Das Lexikon führt, wie bei anderen Oxford companions üblich, die Einträge zu Personen, Sachen, direkten Verweisungen und Werken in einem Alphabet auf. Am Ende folgt ein sorgfältig gearbeitetes, dreispaltiges Register (S. 803 - 866) mit dessen Hilfe, der direkten Verweisungen im Artikelkopf und im Text selbst sowie der Siehe-Auch-Verweisungen am Ende der Artikel wird der Inhalt des Lexikons musterhaft erschlossen.

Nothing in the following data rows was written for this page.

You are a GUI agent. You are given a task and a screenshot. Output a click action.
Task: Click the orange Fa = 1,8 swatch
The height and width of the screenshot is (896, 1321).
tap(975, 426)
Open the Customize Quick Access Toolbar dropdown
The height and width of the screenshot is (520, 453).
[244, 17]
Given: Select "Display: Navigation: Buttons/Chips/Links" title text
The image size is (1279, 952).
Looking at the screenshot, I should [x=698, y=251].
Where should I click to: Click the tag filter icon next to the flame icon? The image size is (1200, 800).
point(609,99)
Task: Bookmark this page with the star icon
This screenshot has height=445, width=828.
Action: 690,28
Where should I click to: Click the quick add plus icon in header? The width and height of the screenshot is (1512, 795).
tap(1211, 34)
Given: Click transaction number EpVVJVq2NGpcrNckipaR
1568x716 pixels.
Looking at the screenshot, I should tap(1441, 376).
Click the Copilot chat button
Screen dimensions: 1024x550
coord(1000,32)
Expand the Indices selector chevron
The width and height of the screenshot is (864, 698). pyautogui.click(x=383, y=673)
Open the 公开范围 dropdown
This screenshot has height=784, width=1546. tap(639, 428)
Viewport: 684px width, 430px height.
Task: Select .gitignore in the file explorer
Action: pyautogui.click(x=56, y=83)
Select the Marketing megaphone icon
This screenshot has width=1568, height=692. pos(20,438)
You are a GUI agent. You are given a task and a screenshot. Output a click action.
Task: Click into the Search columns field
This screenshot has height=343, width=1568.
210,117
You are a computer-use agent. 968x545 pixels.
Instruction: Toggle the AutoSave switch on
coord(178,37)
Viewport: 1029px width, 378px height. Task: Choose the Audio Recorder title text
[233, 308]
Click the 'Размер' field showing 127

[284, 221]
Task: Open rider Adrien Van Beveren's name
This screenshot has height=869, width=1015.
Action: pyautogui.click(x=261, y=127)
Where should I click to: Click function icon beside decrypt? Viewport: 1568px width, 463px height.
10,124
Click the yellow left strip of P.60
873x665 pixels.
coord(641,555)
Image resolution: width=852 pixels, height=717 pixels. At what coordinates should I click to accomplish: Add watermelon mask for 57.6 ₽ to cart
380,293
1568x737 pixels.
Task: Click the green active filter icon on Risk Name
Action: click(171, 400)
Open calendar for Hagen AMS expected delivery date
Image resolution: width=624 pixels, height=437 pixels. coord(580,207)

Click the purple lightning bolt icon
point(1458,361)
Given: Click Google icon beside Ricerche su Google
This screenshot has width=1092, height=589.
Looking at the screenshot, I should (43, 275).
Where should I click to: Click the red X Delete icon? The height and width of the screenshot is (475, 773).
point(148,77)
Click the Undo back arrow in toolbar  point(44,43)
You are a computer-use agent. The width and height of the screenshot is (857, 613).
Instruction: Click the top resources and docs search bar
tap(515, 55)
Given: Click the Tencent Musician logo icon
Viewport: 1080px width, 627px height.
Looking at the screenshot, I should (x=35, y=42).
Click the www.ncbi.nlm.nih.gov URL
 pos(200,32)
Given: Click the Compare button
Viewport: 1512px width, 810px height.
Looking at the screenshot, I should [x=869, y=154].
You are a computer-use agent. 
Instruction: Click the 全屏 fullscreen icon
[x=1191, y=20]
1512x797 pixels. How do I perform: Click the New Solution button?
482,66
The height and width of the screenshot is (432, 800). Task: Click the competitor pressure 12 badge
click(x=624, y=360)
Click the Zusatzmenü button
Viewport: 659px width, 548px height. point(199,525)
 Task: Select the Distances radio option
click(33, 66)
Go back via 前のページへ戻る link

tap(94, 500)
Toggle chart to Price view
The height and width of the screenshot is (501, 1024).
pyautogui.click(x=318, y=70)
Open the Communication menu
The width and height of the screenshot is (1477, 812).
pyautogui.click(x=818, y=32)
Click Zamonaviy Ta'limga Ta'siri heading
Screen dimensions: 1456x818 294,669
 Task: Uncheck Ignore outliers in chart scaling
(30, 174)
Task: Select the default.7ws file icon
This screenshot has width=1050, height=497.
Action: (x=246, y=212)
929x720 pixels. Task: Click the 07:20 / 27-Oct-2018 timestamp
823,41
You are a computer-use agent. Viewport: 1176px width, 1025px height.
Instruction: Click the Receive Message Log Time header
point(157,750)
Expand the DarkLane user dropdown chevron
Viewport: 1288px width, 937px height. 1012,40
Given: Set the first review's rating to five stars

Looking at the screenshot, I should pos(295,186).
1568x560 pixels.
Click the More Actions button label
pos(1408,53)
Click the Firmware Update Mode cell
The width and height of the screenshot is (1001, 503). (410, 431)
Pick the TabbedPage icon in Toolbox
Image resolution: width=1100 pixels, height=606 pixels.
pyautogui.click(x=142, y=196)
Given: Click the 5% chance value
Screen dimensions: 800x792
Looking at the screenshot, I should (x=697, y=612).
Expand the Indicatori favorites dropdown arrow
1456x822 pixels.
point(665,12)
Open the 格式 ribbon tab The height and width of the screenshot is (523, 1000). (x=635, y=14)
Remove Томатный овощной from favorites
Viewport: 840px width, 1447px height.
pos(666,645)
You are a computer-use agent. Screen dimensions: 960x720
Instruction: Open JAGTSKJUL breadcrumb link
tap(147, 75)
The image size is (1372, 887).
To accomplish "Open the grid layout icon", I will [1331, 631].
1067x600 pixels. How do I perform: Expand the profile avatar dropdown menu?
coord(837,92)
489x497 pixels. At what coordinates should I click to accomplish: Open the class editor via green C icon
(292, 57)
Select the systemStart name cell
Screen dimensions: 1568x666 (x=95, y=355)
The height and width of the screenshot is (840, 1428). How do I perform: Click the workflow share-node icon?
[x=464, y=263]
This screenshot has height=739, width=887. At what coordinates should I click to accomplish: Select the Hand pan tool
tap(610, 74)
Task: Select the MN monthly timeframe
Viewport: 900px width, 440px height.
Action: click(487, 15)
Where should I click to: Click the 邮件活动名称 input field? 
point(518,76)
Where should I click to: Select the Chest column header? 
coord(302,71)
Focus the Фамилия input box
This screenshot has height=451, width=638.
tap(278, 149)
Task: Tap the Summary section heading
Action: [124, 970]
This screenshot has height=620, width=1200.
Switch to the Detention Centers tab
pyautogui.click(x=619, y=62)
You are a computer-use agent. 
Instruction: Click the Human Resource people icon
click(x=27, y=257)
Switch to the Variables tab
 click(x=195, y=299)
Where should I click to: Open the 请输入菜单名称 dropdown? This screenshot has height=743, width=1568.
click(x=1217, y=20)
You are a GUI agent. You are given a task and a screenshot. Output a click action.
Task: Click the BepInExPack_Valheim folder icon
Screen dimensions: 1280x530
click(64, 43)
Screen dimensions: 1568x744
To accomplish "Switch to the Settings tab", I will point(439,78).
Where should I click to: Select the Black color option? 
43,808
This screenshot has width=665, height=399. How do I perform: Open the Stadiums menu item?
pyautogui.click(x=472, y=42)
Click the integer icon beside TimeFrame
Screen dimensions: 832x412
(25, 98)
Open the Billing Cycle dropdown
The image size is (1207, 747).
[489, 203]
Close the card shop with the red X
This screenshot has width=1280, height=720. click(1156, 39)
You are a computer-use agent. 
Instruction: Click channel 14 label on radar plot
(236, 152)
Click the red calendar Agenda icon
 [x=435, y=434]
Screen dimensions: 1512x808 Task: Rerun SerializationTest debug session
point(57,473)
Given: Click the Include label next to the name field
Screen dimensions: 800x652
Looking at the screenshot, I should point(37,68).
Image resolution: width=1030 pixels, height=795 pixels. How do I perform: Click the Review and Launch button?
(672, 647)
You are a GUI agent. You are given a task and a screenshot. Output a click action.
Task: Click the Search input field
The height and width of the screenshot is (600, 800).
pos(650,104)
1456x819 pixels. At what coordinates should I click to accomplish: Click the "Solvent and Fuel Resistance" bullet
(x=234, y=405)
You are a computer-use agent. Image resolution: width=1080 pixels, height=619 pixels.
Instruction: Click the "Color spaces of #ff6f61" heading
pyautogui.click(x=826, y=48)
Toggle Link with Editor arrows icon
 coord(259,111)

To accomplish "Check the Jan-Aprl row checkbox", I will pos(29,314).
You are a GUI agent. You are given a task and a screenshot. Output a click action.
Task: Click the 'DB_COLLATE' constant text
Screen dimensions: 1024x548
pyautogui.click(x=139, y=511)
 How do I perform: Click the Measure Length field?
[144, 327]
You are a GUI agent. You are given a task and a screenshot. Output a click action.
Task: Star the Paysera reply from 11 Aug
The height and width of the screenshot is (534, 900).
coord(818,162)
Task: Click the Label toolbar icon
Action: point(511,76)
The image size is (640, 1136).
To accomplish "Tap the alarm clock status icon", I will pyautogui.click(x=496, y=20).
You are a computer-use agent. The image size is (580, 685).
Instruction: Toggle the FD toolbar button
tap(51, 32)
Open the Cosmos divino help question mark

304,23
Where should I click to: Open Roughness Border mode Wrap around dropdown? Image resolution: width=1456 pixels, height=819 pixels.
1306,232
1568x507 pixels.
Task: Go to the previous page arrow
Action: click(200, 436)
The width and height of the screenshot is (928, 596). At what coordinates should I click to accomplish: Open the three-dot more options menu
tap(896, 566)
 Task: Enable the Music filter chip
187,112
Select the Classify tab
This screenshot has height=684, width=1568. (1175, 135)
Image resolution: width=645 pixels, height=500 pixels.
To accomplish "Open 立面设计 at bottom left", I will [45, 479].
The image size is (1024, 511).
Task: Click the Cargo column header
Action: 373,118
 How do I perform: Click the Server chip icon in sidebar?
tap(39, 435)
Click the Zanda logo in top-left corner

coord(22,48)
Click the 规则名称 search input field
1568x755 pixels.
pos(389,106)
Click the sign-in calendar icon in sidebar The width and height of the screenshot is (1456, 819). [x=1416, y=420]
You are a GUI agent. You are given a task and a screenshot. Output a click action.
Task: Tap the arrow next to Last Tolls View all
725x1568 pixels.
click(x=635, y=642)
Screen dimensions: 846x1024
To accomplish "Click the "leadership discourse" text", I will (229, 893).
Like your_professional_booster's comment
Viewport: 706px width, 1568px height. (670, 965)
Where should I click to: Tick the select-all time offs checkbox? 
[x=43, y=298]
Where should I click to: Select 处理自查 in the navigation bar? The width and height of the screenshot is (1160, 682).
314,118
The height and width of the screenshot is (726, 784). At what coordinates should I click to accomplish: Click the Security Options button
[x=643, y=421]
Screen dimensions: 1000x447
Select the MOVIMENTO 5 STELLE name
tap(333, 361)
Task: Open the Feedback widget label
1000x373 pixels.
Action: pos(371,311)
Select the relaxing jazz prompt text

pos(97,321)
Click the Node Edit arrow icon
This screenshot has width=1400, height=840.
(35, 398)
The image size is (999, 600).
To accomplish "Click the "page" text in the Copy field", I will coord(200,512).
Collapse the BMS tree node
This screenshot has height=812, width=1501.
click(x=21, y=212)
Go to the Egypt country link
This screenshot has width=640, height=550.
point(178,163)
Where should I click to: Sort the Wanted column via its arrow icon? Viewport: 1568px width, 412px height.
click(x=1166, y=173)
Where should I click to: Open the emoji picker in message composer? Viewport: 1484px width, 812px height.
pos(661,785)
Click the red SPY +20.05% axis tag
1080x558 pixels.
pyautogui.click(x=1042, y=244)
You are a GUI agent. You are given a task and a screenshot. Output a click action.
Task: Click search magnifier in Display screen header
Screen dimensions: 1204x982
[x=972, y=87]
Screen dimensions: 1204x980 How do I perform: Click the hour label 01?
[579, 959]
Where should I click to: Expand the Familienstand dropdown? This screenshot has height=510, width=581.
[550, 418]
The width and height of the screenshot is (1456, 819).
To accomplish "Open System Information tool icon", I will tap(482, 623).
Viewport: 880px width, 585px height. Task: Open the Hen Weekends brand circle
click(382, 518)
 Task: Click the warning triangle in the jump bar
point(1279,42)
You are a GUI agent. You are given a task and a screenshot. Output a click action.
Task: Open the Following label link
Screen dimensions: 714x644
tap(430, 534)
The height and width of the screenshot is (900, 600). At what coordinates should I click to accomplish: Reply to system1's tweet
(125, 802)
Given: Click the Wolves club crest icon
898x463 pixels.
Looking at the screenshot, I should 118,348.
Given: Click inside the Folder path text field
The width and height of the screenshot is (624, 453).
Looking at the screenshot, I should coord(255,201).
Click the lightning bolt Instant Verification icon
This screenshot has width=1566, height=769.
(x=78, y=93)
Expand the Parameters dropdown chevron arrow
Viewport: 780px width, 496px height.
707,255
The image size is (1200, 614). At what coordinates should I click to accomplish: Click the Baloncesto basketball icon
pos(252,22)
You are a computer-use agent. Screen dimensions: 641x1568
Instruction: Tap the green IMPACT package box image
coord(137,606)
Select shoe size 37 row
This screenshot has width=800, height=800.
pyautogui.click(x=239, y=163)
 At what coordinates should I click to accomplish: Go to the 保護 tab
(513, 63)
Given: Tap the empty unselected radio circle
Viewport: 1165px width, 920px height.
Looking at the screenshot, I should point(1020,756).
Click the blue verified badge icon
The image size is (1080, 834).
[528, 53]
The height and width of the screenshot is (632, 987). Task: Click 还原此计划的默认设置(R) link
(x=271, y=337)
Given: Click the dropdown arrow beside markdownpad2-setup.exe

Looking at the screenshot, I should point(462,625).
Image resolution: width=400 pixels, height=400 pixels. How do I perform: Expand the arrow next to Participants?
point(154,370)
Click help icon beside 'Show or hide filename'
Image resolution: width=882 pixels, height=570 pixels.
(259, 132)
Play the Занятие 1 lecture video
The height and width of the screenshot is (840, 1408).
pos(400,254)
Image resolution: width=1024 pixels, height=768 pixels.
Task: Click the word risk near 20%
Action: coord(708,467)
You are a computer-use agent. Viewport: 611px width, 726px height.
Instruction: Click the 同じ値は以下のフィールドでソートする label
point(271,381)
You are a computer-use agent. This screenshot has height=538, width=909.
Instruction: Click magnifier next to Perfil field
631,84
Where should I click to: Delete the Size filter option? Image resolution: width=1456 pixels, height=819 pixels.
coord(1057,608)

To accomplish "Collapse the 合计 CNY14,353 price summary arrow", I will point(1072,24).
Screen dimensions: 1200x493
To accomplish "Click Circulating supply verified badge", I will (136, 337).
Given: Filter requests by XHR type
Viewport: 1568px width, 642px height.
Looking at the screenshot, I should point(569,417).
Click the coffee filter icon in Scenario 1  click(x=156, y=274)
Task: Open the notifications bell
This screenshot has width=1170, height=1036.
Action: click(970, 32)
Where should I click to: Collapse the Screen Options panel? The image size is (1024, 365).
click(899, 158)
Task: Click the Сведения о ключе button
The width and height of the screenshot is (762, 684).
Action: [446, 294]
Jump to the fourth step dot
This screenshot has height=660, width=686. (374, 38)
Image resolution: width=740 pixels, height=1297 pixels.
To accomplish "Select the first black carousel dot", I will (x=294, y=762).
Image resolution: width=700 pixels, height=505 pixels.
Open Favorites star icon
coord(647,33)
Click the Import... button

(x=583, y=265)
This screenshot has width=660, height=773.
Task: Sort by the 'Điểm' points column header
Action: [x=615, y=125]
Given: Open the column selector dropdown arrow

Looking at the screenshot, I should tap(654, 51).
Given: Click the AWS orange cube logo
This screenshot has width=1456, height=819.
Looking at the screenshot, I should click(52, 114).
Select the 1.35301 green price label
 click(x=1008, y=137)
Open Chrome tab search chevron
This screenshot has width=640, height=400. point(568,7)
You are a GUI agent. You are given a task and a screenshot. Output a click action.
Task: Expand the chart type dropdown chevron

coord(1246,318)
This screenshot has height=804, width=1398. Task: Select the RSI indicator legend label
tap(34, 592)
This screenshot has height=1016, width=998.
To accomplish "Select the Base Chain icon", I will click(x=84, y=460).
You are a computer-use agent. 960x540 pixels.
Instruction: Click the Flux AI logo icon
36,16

Der vorliegende Oxford companion ist, über die Titelfassung hinausgehend, zugleich ein Autoren-, Real- und Werklexikon, das in enzyklopädischer Form dem Gesamtbereich der Geistes-, Kultur-, Literatur- und Sozialgeschichte der Afroamerikaner mit ihren geschichtlichen Quellen, Stoffen und Traditionen in all seinen Verästelungen gerecht wird. Aufgrund der sorgfältigen, normativen und verläßlichen Darstellung des jetzigen Wissensstandes dürfte es, von kleineren, später gegebenenfalls nötigen Aktualisierungen einmal abgesehen, für längere Zeit das maßgebliche Informationsmittel bleiben. Diese Bewertung beruht auf folgenden Faktoren:
1. In deutlichem Gegensatz zu vergleichbaren Titeln dieses Typs gehen die rund 150 Werkartikel über eine Inhaltsangabe weit hinaus. Sie bringen, ohne daß die ausgewogene Beschreibung und Analyse auf knappem Raum darunter litte, auch einen Abriß der Rezeption und erläutern zentrale Fragen der zugehörigen Fachdiskussion, so daß in manchen Fällen die Lektüre von Sekundärtiteln entfallen kann.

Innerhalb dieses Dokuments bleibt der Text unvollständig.